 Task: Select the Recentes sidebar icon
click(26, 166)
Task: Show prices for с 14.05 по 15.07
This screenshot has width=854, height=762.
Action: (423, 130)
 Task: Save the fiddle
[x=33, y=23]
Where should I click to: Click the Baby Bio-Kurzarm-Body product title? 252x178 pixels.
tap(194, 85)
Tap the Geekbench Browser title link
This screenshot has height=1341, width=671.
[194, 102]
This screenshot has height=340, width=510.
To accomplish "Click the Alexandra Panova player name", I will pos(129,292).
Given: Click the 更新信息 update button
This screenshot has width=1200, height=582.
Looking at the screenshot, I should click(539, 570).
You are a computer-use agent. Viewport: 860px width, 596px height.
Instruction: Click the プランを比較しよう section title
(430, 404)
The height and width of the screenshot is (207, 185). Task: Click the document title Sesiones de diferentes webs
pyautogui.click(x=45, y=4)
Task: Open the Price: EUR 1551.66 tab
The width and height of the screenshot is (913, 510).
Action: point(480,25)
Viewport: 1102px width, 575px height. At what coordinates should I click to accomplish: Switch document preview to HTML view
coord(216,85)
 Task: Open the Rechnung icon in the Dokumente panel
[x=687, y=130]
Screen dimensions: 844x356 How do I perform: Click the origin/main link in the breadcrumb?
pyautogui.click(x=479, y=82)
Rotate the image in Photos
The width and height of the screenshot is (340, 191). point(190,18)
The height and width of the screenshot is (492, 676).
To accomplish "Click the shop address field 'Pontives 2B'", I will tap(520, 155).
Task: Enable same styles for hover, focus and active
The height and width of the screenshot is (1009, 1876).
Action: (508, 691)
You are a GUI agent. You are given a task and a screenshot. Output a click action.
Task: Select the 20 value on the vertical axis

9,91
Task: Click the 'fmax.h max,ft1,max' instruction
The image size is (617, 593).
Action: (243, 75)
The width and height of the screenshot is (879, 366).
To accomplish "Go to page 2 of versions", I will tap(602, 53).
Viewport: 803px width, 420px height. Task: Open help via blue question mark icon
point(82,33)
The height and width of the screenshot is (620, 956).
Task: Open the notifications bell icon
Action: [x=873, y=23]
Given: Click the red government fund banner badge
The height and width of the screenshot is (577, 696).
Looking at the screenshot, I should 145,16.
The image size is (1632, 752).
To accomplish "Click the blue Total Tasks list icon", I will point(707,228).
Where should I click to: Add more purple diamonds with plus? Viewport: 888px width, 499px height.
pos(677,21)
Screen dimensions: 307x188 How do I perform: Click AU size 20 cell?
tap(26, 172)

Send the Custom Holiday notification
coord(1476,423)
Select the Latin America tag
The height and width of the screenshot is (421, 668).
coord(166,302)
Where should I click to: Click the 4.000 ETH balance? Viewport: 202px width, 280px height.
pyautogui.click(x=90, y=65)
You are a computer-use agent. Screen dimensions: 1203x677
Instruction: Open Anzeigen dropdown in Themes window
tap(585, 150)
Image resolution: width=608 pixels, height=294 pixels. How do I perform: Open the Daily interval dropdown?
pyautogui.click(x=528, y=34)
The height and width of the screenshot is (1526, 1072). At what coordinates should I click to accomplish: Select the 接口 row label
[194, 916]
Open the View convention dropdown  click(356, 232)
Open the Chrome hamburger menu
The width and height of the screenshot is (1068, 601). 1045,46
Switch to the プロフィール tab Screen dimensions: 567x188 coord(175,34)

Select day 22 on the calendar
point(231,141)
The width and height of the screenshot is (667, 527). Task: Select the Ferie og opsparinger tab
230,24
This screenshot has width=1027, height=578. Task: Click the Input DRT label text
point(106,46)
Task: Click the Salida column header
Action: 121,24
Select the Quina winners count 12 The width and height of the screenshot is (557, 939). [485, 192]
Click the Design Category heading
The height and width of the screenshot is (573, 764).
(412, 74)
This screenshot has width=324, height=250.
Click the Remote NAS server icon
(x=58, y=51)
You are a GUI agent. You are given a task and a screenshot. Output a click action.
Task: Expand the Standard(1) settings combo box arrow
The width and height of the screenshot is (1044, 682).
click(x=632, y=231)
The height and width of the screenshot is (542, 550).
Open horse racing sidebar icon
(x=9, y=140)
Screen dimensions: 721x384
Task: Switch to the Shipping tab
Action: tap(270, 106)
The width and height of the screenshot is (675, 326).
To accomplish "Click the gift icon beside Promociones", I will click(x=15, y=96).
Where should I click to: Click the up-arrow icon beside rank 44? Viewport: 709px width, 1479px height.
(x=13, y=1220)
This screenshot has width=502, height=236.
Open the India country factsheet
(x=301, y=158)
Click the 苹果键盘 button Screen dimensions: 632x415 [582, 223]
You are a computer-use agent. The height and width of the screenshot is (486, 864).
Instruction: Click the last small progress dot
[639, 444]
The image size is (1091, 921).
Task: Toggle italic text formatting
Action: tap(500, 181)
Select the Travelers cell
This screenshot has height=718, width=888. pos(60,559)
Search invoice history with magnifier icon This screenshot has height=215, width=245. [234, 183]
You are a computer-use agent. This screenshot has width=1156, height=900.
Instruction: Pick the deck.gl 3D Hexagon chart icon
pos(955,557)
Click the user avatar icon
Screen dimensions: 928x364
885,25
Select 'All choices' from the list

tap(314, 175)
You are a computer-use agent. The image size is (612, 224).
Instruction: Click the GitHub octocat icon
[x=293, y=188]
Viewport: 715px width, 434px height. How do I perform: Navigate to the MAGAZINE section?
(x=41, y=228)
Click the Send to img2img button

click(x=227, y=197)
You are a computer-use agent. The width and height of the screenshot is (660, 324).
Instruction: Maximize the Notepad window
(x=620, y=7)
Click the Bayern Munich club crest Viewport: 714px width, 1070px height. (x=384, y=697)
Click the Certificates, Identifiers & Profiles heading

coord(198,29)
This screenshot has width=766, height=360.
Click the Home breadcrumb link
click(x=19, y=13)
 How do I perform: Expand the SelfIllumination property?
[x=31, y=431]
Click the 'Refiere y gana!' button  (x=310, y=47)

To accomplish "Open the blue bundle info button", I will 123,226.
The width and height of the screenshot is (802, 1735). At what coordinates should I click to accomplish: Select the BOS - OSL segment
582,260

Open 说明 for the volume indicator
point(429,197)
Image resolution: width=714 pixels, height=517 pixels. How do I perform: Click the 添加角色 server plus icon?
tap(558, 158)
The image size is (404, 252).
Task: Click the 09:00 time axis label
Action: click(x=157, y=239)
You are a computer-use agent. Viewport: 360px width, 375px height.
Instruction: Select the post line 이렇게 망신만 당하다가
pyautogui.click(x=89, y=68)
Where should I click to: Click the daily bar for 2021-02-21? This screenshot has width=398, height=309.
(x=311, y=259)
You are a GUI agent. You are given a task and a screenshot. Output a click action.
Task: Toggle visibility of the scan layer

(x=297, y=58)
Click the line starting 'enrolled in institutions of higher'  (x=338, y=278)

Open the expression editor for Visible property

● **Exercise aim**
Without altering a single word, reproduce the entries above.

● **Written answer**
 Task: Select the Recentes sidebar icon
click(26, 166)
Task: Show prices for с 14.05 по 15.07
This screenshot has width=854, height=762.
Action: (423, 130)
 Task: Save the fiddle
[x=33, y=23]
Where should I click to: Click the Baby Bio-Kurzarm-Body product title? 252x178 pixels.
tap(194, 85)
Tap the Geekbench Browser title link
This screenshot has height=1341, width=671.
[194, 102]
This screenshot has height=340, width=510.
To accomplish "Click the Alexandra Panova player name", I will pos(129,292).
Given: Click the 更新信息 update button
This screenshot has width=1200, height=582.
Looking at the screenshot, I should click(539, 570).
You are a computer-use agent. Viewport: 860px width, 596px height.
Instruction: Click the プランを比較しよう section title
(430, 404)
The height and width of the screenshot is (207, 185). Task: Click the document title Sesiones de diferentes webs
pyautogui.click(x=45, y=4)
Task: Open the Price: EUR 1551.66 tab
The width and height of the screenshot is (913, 510).
Action: point(480,25)
Viewport: 1102px width, 575px height. At what coordinates should I click to accomplish: Switch document preview to HTML view
coord(216,85)
 Task: Open the Rechnung icon in the Dokumente panel
[x=687, y=130]
Screen dimensions: 844x356 How do I perform: Click the origin/main link in the breadcrumb?
pyautogui.click(x=479, y=82)
Rotate the image in Photos
The width and height of the screenshot is (340, 191). point(190,18)
The height and width of the screenshot is (492, 676).
To accomplish "Click the shop address field 'Pontives 2B'", I will tap(520, 155).
Task: Enable same styles for hover, focus and active
The height and width of the screenshot is (1009, 1876).
Action: (508, 691)
You are a GUI agent. You are given a task and a screenshot. Output a click action.
Task: Select the 20 value on the vertical axis

9,91
Task: Click the 'fmax.h max,ft1,max' instruction
The image size is (617, 593).
Action: (243, 75)
The width and height of the screenshot is (879, 366).
To accomplish "Go to page 2 of versions", I will tap(602, 53).
Viewport: 803px width, 420px height. Task: Open help via blue question mark icon
point(82,33)
The height and width of the screenshot is (620, 956).
Task: Open the notifications bell icon
Action: [x=873, y=23]
Given: Click the red government fund banner badge
The height and width of the screenshot is (577, 696).
Looking at the screenshot, I should 145,16.
The image size is (1632, 752).
To accomplish "Click the blue Total Tasks list icon", I will point(707,228).
Where should I click to: Add more purple diamonds with plus? Viewport: 888px width, 499px height.
pos(677,21)
Screen dimensions: 307x188 How do I perform: Click AU size 20 cell?
tap(26, 172)

Send the Custom Holiday notification
coord(1476,423)
Select the Latin America tag
The height and width of the screenshot is (421, 668).
coord(166,302)
Where should I click to: Click the 4.000 ETH balance? Viewport: 202px width, 280px height.
pyautogui.click(x=90, y=65)
You are a computer-use agent. Screen dimensions: 1203x677
Instruction: Open Anzeigen dropdown in Themes window
tap(585, 150)
Image resolution: width=608 pixels, height=294 pixels. How do I perform: Open the Daily interval dropdown?
pyautogui.click(x=528, y=34)
The height and width of the screenshot is (1526, 1072). At what coordinates should I click to accomplish: Select the 接口 row label
[194, 916]
Open the View convention dropdown  click(356, 232)
Open the Chrome hamburger menu
The width and height of the screenshot is (1068, 601). 1045,46
Switch to the プロフィール tab Screen dimensions: 567x188 coord(175,34)

Select day 22 on the calendar
point(231,141)
The width and height of the screenshot is (667, 527). Task: Select the Ferie og opsparinger tab
230,24
This screenshot has width=1027, height=578. Task: Click the Input DRT label text
point(106,46)
Task: Click the Salida column header
Action: 121,24
Select the Quina winners count 12 The width and height of the screenshot is (557, 939). [485, 192]
Click the Design Category heading
The height and width of the screenshot is (573, 764).
(412, 74)
This screenshot has width=324, height=250.
Click the Remote NAS server icon
(x=58, y=51)
You are a GUI agent. You are given a task and a screenshot. Output a click action.
Task: Expand the Standard(1) settings combo box arrow
The width and height of the screenshot is (1044, 682).
click(x=632, y=231)
The height and width of the screenshot is (542, 550).
Open horse racing sidebar icon
(x=9, y=140)
Screen dimensions: 721x384
Task: Switch to the Shipping tab
Action: tap(270, 106)
The width and height of the screenshot is (675, 326).
To accomplish "Click the gift icon beside Promociones", I will click(x=15, y=96).
Where should I click to: Click the up-arrow icon beside rank 44? Viewport: 709px width, 1479px height.
(x=13, y=1220)
This screenshot has width=502, height=236.
Open the India country factsheet
(x=301, y=158)
Click the 苹果键盘 button Screen dimensions: 632x415 [582, 223]
You are a computer-use agent. The height and width of the screenshot is (486, 864).
Instruction: Click the last small progress dot
[639, 444]
The image size is (1091, 921).
Task: Toggle italic text formatting
Action: tap(500, 181)
Select the Travelers cell
This screenshot has height=718, width=888. pos(60,559)
Search invoice history with magnifier icon This screenshot has height=215, width=245. [234, 183]
You are a computer-use agent. This screenshot has width=1156, height=900.
Instruction: Pick the deck.gl 3D Hexagon chart icon
pos(955,557)
Click the user avatar icon
Screen dimensions: 928x364
885,25
Select 'All choices' from the list

tap(314, 175)
You are a computer-use agent. The image size is (612, 224).
Instruction: Click the GitHub octocat icon
[x=293, y=188]
Viewport: 715px width, 434px height. How do I perform: Navigate to the MAGAZINE section?
(x=41, y=228)
Click the Send to img2img button

click(x=227, y=197)
You are a computer-use agent. The width and height of the screenshot is (660, 324).
Instruction: Maximize the Notepad window
(x=620, y=7)
Click the Bayern Munich club crest Viewport: 714px width, 1070px height. (x=384, y=697)
Click the Certificates, Identifiers & Profiles heading

coord(198,29)
This screenshot has width=766, height=360.
Click the Home breadcrumb link
click(x=19, y=13)
 How do I perform: Expand the SelfIllumination property?
[x=31, y=431]
Click the 'Refiere y gana!' button  (x=310, y=47)

To accomplish "Open the blue bundle info button", I will 123,226.
The width and height of the screenshot is (802, 1735). At what coordinates should I click to accomplish: Select the BOS - OSL segment
582,260

Open 说明 for the volume indicator
point(429,197)
Image resolution: width=714 pixels, height=517 pixels. How do I perform: Click the 添加角色 server plus icon?
tap(558, 158)
The image size is (404, 252).
Task: Click the 09:00 time axis label
Action: click(x=157, y=239)
You are a computer-use agent. Viewport: 360px width, 375px height.
Instruction: Select the post line 이렇게 망신만 당하다가
pyautogui.click(x=89, y=68)
Where should I click to: Click the daily bar for 2021-02-21? This screenshot has width=398, height=309.
(x=311, y=259)
You are a GUI agent. You are given a task and a screenshot. Output a click action.
Task: Toggle visibility of the scan layer

(x=297, y=58)
Click the line starting 'enrolled in institutions of higher'  (x=338, y=278)

Open the expression editor for Visible property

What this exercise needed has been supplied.